Debido a problemas técnicos y de operatividad del Registro de Franquiciadores Central, la Subdirección General de Comercio Interior, con el visto bueno de la Dirección General de Política Comercial y Competitividad, como titulares de la competencia en la llevanza y gestión del citado Registro, han tomado la decisión de suspender la actividad del mismo, por lo que quedan suspendidas en consecuencia y hasta nuevo aviso, todas las obligaciones relativas a la inscripción en este.

Esperamos y deseamos que esta suspensión sea utilizada para dotar de sentido al Registro de Franquiciadores. Y es que, el escaso control, la nula actualización y, en consecuencia, la poca utilidad, había quedado a todas luces obsoleto.
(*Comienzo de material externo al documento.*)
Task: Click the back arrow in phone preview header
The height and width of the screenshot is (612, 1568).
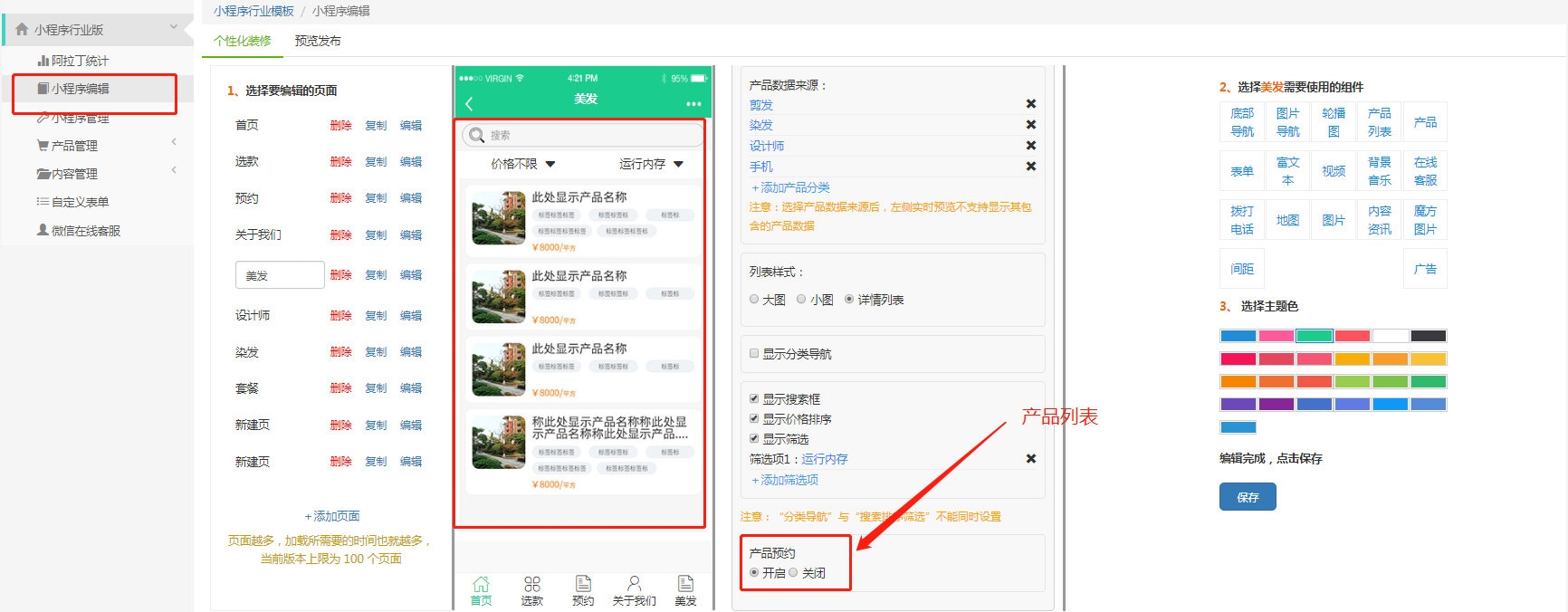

Por qué se suspende el Registro de Franquiciadores

No sabemos los motivos reales de la suspensión más allá del comunicado. Podemos coincidir en que de nada sirve tener datos de más de un millar de franquicias registradas si los datos no están actualizados. Tampoco si no se exigen unos mínimos para darse de alta. Ni si no existe ningún tipo de presión a las marcas para que se mantengan al día.

A todo ello se suma su escasa presencia en el sistema de franquicia. Sorprende el escaso conocimiento de esta herramienta, que en teoría debería ser útil para los inversores interesados en ser franquiciados. Lo cierto es que después de muchos años tratando con emprendedores sorprende el escaso número de estos que siquiera conocían la existencia de dicho Registro.

En BeFranquicia estamos convencidos de la utilidad de estas herramientas. Aportan transparencia y seriedad al mercado y son herramientas de utilidad para los emprendedores. No obstante, si la Administración no es capaz de gestionarlas correctamente terminan distorsionando el mercado. O siendo un gasto inútil para el contribuyente.

Por otra parte, para las franquicias no significa que se hayan liberado de esta obligación, simplemente se paraliza. Si ha de volver que lo haga cumpliendo su objetivo último: ser de utilidad a los emprendedores.